Initial scans with SPARTA don't show too much, but there are some pretty common attack vectors here. Samba is usually pretty ripe for the picking, and having a look around websites can reveal some vulnerabilities.

Unfortunately, there isn't a whole lot running on the web server side of things. I did find some directories with "gobuster" but in the end they were just rabbit holes, or in other words, dead ends that were meant to waste time and/or frustrate the attacker.

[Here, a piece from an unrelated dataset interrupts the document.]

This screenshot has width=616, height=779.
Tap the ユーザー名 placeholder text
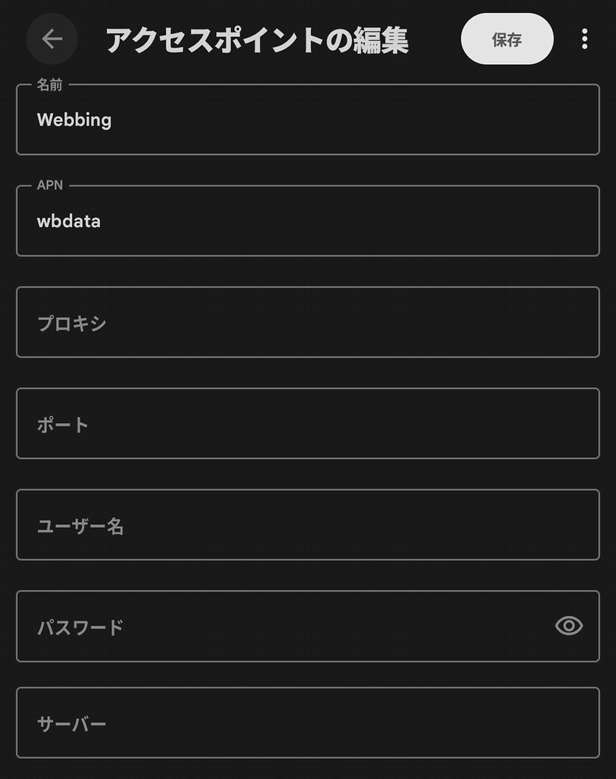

So let's go back to Samba. My version of Kali doesn't properly grab the banner for some reason, so I have to use a metasploit module to get the version:

auxiliary/scanner/smb/smb_version

This stood out to me like a sore thumb. I've seen this version of Samba in my PWK labs, and I know for a fact it's vulnerable. A quick search using "searchsploit" in Kali yielded many results, but the only result that worked for me was this exploit here.

Compiling it was very straight forward, I used the command "gcc 10.c -o Sambaexploit" and got a fully compiled binary.

Execution consists of providing the target (Choices of Linux, MacOSx, SunOS, and "other"), and the IP address of the target.

It was just that simple to get root. A more robust shell was spawned by typing "/bin/bash -i"

Looks a bit better now.

There is a "flag" on the box, or rather, just a congradulatory message that can only be read by the root account.

The same vulnerability is also exploitable with metasploit, using the module "linux/samba/trans2open". The meterpreter payload didn't work but the "linux/x86/shell/reverse_tcp" did. It resulted in the same outcome, instant-root.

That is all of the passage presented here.